Millet olarak bu sorumluluğumuzun bilincine vararak hareket etmeliyiz.
Çocuklarımızın eğitim alabilmesi anne babaların ve toplumun her ferdinin
dikkatli davranması, kurallara uyması ve virüsle yaşamayı öğrenmesine bağlıdır.
Yedi aydır bilgisayar karşısında eğitimle eve hapsolan çocuklarımızın yarın
psikolojik ve sosyolojik sorunlarla karşı karşıya kalacağı muhakkaktır. Yüz
yüze eğitime kısmi de olsa her çocuğun ihtiyacı var. Bu bilinçle hareket etmek
zorundayız. Bunun için millet olarak bir eğitim seferberliği başlatmalıyız.
Çocuklarımızın
okula gidebilmesi, eğitimlerini devam ettirebilmesi hepimizin dikkatli, özenli
ve tedbirli davranmasına bağlıdır. Toplumun her ferdi, bir çocuğun alacağı
eğitimi düşünmeli, bunu aksatmamak için, geleceğimiz için hareket etmelidir.

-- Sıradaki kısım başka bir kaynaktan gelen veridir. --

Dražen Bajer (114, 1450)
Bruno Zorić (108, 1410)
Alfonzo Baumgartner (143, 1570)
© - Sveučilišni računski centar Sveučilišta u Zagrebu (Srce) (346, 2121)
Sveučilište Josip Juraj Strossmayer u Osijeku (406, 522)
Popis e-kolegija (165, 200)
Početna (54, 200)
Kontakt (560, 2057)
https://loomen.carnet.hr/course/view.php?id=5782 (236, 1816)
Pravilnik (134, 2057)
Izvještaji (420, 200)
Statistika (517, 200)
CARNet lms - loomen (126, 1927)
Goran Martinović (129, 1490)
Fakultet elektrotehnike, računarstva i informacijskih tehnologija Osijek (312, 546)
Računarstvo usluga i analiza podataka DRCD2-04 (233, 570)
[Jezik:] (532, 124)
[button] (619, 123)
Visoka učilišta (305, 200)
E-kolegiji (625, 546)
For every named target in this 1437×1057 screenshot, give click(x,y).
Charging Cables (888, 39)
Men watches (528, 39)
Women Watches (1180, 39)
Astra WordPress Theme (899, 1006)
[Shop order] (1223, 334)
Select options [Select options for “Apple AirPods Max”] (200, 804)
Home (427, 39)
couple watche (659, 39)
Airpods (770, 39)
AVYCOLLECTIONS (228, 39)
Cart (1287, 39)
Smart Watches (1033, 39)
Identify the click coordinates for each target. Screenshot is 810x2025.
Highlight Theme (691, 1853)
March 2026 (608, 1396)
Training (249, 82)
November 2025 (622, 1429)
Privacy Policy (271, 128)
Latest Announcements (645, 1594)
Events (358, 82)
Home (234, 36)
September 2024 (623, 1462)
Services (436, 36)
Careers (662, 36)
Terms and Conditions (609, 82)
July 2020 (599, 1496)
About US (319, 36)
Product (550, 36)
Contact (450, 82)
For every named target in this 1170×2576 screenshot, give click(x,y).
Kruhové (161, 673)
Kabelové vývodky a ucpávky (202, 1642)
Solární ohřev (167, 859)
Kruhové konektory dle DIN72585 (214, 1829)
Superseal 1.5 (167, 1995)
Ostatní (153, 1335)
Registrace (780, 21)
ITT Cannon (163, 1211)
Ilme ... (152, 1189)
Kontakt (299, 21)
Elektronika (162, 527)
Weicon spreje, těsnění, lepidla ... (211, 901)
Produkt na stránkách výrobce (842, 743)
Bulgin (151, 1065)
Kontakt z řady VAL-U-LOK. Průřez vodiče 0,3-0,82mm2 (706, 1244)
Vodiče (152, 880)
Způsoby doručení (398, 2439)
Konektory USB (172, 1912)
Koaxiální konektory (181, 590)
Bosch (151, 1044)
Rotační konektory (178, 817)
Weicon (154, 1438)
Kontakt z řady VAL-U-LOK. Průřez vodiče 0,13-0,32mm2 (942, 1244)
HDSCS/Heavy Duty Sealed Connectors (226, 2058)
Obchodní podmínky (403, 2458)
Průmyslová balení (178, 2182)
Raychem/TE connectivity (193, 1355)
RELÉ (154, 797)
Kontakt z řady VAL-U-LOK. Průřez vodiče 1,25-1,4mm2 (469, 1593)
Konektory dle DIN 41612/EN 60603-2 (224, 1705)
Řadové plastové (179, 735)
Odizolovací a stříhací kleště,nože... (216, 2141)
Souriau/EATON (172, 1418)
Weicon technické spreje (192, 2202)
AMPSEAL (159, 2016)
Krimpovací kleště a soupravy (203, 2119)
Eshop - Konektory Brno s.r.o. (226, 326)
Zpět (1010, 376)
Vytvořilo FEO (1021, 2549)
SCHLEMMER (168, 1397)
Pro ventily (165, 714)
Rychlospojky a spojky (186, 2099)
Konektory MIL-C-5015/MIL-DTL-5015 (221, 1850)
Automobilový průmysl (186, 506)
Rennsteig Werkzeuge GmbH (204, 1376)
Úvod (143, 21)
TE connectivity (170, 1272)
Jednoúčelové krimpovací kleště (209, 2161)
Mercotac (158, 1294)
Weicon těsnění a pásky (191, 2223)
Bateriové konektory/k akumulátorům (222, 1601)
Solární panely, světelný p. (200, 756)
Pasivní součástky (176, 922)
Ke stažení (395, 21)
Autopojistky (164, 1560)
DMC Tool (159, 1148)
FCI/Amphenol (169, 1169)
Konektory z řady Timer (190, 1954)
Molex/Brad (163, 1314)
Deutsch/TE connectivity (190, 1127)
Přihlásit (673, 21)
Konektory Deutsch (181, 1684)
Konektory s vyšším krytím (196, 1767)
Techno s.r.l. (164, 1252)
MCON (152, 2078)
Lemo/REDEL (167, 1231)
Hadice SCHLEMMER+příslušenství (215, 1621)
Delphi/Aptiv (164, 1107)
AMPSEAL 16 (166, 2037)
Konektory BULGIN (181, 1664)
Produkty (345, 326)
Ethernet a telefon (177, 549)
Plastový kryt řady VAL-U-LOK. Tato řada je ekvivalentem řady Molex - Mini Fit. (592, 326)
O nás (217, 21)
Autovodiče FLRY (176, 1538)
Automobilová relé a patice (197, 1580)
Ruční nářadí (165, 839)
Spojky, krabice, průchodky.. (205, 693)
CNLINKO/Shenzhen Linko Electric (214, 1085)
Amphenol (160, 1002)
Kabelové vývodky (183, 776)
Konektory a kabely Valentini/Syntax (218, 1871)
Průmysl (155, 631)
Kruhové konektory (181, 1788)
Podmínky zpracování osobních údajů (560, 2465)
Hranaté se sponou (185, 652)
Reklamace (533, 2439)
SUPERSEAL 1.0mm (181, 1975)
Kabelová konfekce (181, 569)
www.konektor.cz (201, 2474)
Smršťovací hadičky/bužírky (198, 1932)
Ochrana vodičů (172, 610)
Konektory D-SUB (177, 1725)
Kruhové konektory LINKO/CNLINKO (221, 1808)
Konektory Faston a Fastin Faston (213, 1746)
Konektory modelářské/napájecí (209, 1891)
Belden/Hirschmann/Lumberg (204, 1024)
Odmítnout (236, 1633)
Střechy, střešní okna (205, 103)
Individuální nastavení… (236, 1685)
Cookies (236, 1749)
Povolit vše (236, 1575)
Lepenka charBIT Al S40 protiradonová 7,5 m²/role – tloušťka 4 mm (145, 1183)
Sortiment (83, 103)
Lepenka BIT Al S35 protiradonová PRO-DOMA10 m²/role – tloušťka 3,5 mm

Sokağa her çıkışımızda, toplu taşımaya her binişimizde, markete, AVM’ye, parka,
bir mağazaya her girişimizde geleceğimiz olan çocuklarımızı gözümün önüne
getirmeli, onlar için virüs tehdidine karşı kendimizi ve çevremizi korumalıyız.
Yarınlarımızı
çocuklarımıza bırakacağız, onların fikren ve bedenen sağlıklı olması,
dolayısıyla geleceğimizin aydınlık olması bize bağlı.
Çocuklarımız ve
geleceğimiz için herkesi eğitim seferberliğine davet ediyorum.